Measuring Actual Cache Performance

We can see the cache in action by running our ./arrayaccess program under a tool that reads information from special "performance counter" registers in the processor. The perf.sh script invokes this tool and sets it to measure the last-level cache (LLC) accesses ("loads") and misses. In our example, the L3 cache is the last-level cache.

When we run ./arrayaccess -u -i 1 10000000, we should expect a hit rate smaller than 100%, since the first access to each block triggers a cache miss. Sometimes, but not always, prefetching manages to ensure that the next block is already in the cache (which increases the hit rate); the precise numbers depend on a variety of factors, including what else is running on the computer at the same time.

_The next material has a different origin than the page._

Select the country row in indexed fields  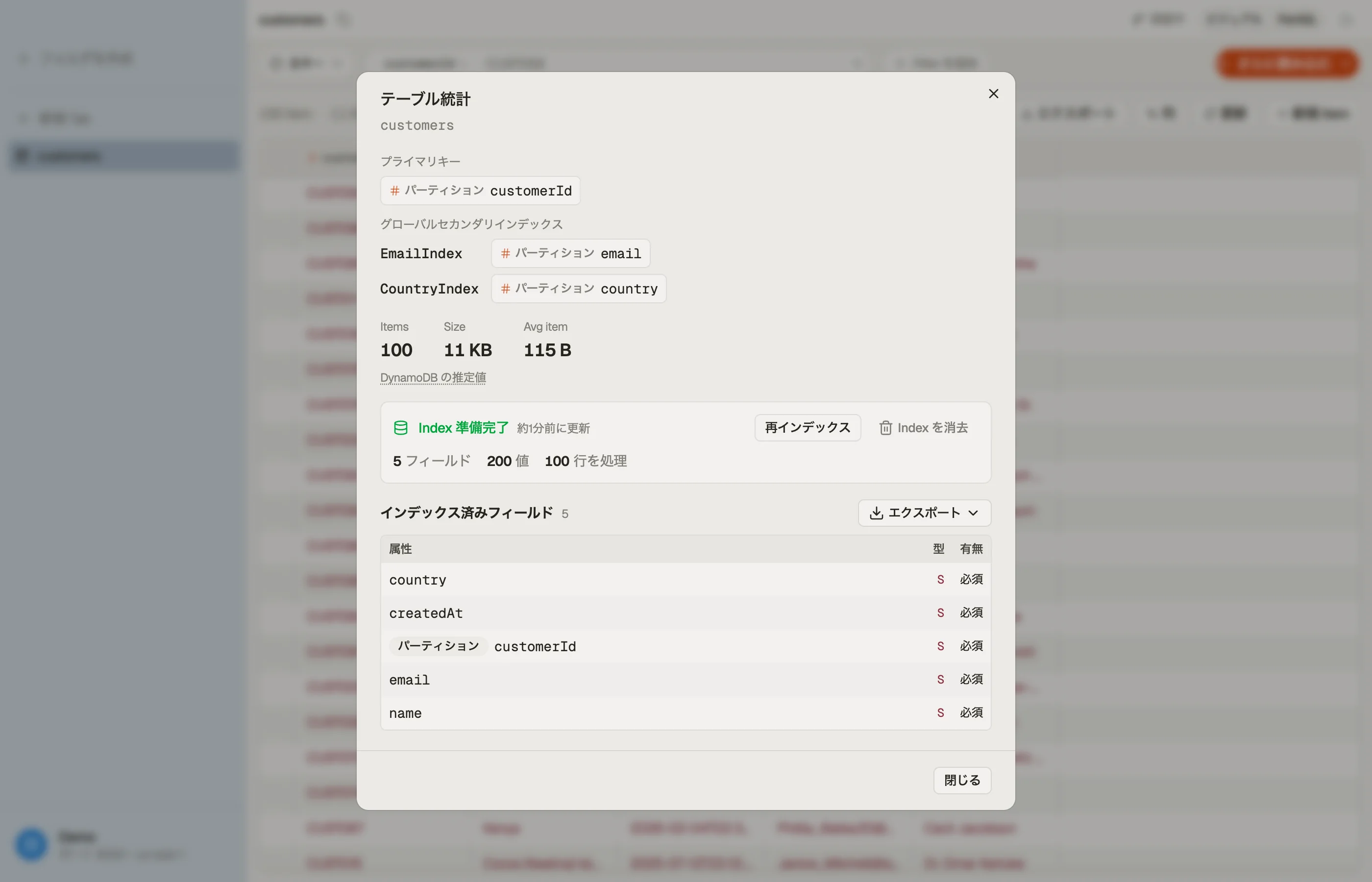tap(686, 580)
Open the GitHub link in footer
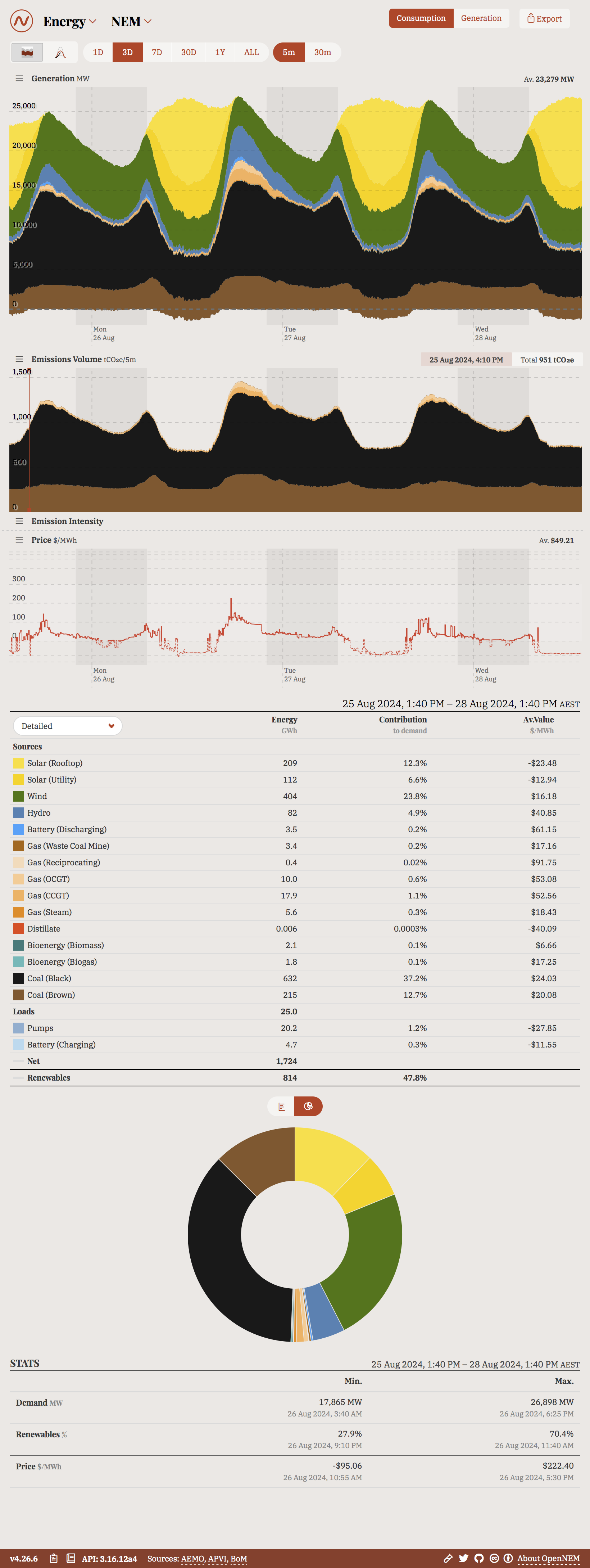Image resolution: width=590 pixels, height=1568 pixels. (x=479, y=1558)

For example, we may get the following output:

$ ./perf.sh ./arrayaccess -u -i 1 10000000
accessing 10000000 integers 1 times in sequential order:
[0, 1, 2, 3, 4, 5, 6, 7, 8, 9, 10, 11, 12, 13, 14, 15, 16, 17, 18, 19, ...]
OK in 0.007934 sec!

 Performance counter stats for './arrayaccess -u -i 1 10000000':

           307,936      LLC-misses                #   25.67% of all LL-cache hits
         1,199,483      LLC-loads

       0.048342578 seconds time elapsed
This indicates that we experienced a roughly 74% cache hit rate (100% mius the 26% miss rate) – a rather decent result.

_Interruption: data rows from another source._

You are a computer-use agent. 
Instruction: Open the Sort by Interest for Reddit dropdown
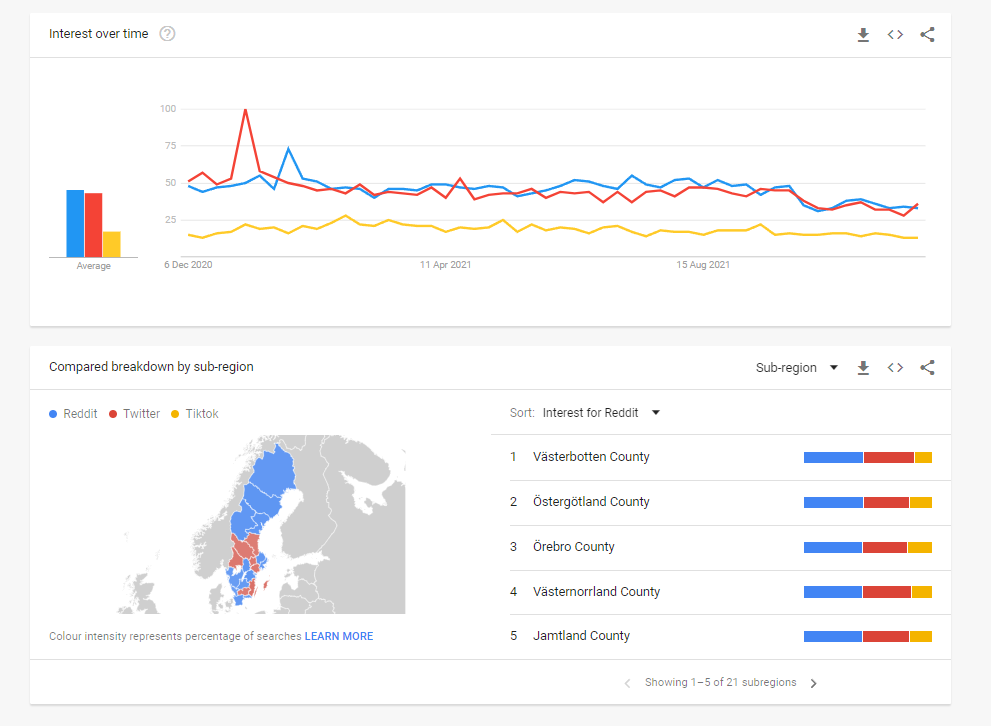[x=601, y=413]
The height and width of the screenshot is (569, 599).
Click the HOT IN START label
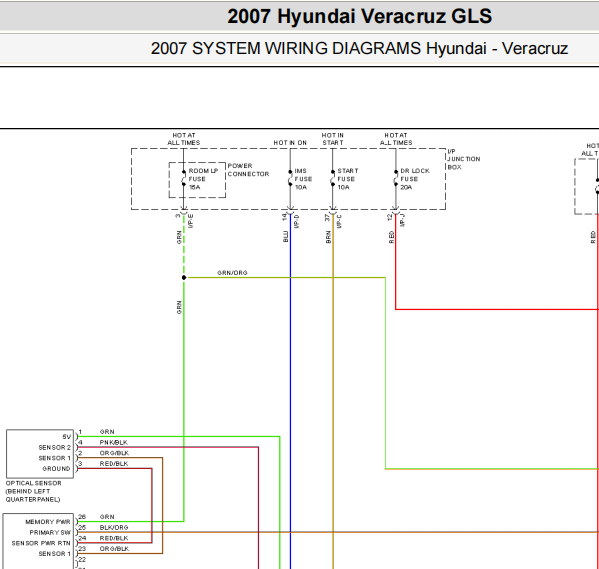pos(332,139)
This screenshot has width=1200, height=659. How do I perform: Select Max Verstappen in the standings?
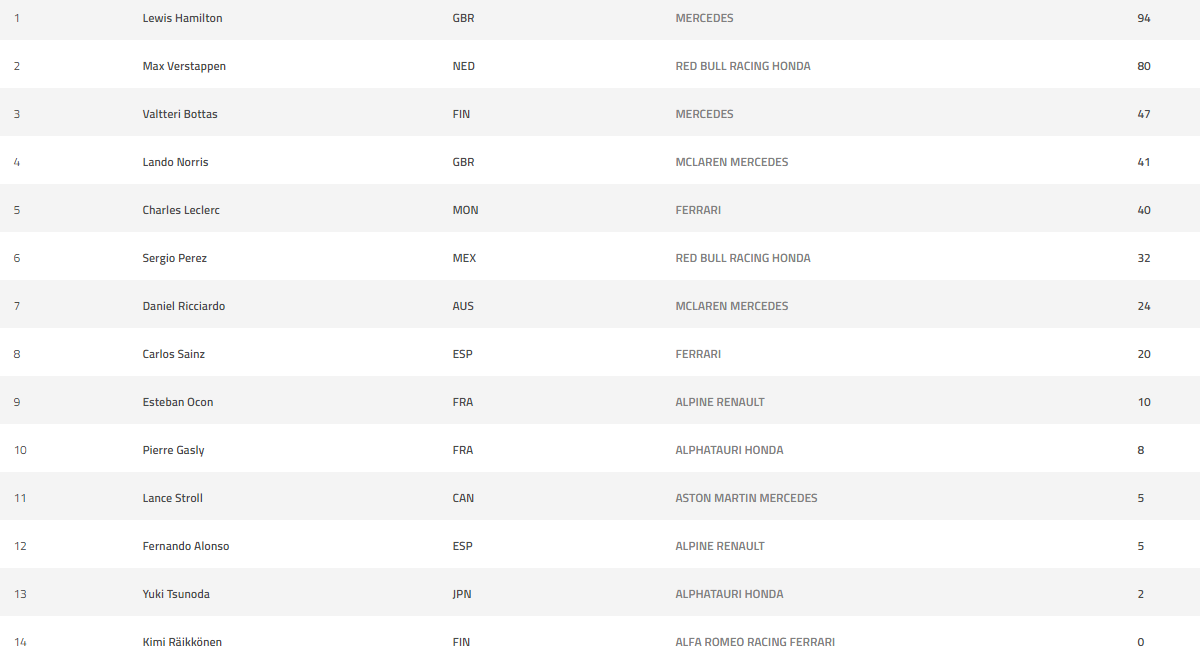coord(184,66)
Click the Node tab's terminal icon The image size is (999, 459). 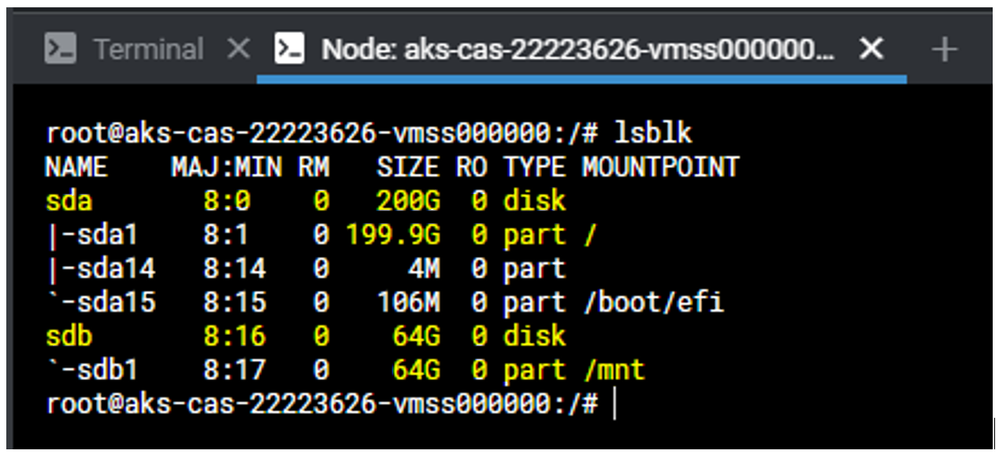click(290, 48)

If we instead run the arrayaccess program with a random access pattern, the hit rate is much lower and there are more misses:

$ ./perf.sh ./arrayaccess -r -i 1 10000000
accessing 10000000 integers 1 times in random order:
[4281095, 3661082, 3488908, 9060979, 7747793, 8711155, 427716, 9760492, 9886661, 9641421, 9118652, 490027, 3368690, 3890299, 4340420, 7513926, 3770178, 5924221, 4089172, 3455736, ...]
OK in 0.152167 sec!

 Performance counter stats for './arrayaccess -r -i 1 10000000':

        19,854,838      LLC-misses                #   78.03% of all LL-cache hits
        25,443,796      LLC-loads

       0.754197032 seconds time elapsed
Here, the hit rate is only 22%, and 78% of cache accesses result in misses. As a result, the program runs 16x slower than when it accessed memory sequentially and benefited from locality of reference and prefetching.

Summary

Today, further developed our understand of caches, why they are necessary, and why they benefit performance. We saw that differences in the price of storage technologies create a storage hierarchy with smaller, but faster, storage at the top, and slower, but larger storage at the bottom. Caches are a way of making the bottom layers appear faster than they actually are!

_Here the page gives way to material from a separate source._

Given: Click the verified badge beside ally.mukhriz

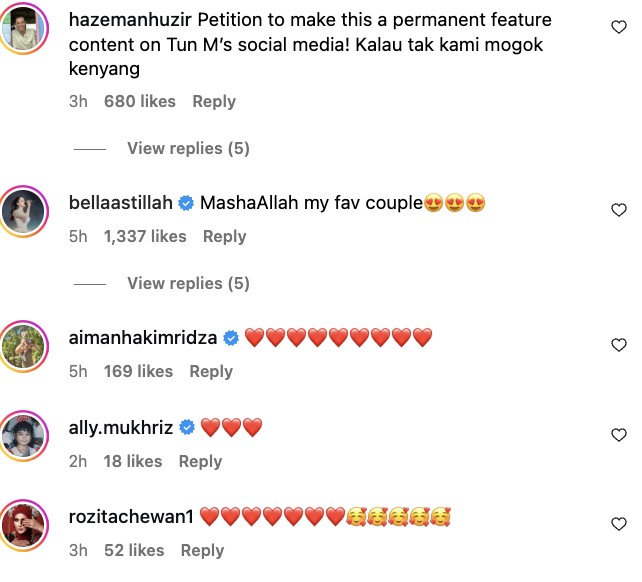Looking at the screenshot, I should coord(186,428).
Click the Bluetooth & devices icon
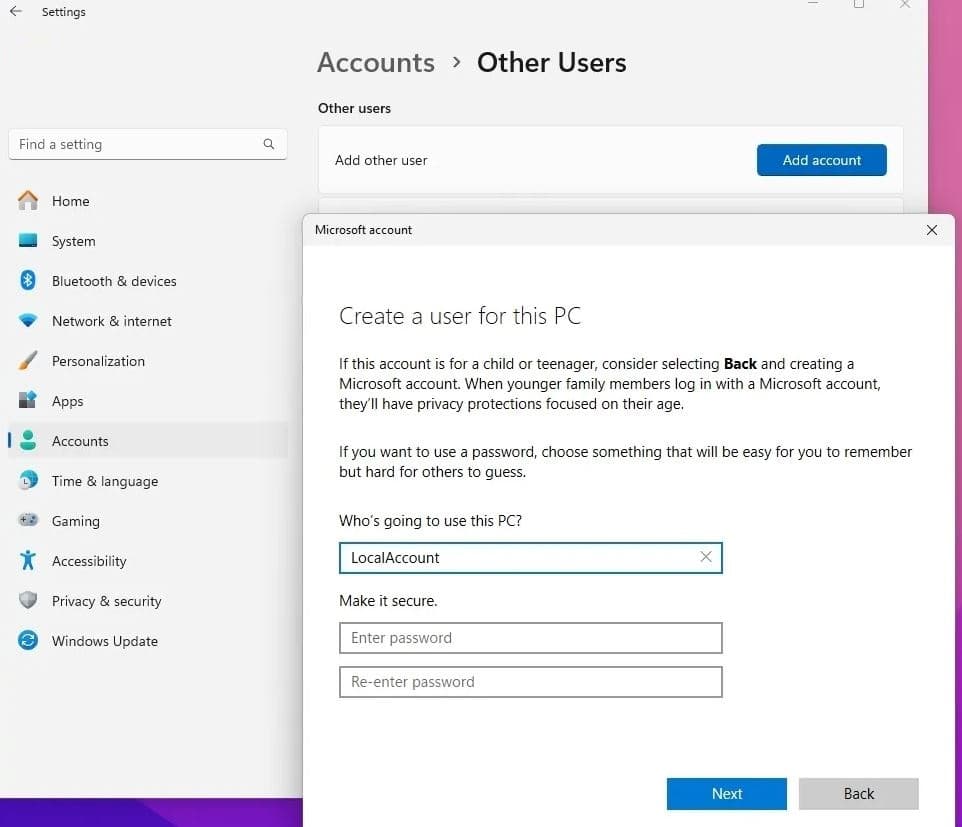This screenshot has width=962, height=827. pyautogui.click(x=28, y=281)
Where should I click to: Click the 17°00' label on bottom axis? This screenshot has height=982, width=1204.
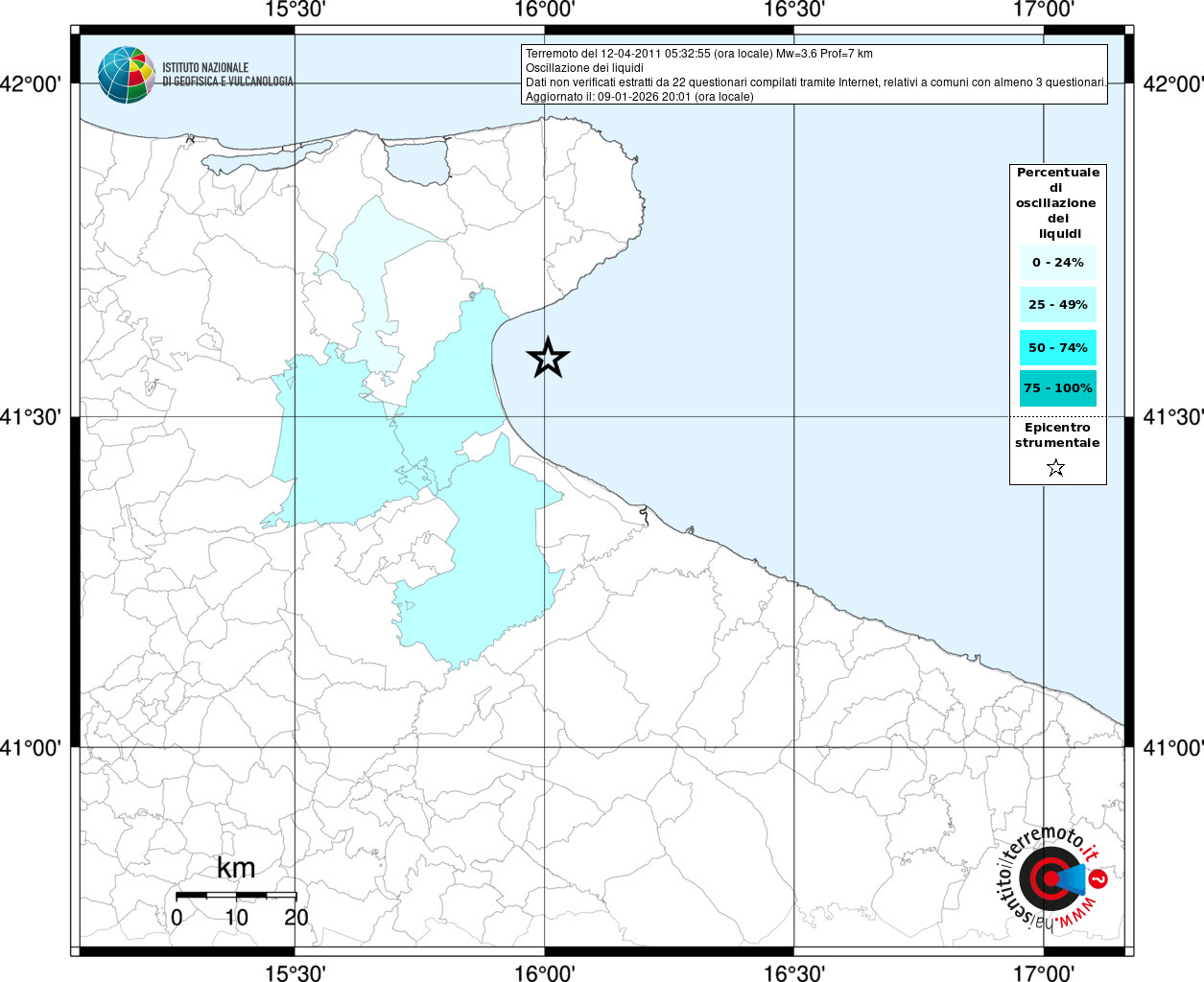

We discussed how caches are made from slots that can holds blocks of data from lower levels in the storage hierarchy, and we looked at the specific example of processor caches to illustrate this. We found that accessing data already in the cache (a "hit") is much faster than accessing it on the underlying storage to bring the block into the cache (a "miss"). We also considered different algorithms for which slot to free up when the cache is full and a new block needs to be brought into the cache, and found the widely-used LRU algorithm as a reasonable predictor of future access patterns due to the locality of reference exhibited by typical programs.

There is a lot more to say about caches, and you will learn some more in Lab 4. We will also talk about caches again in the context of distributed systems later in the course!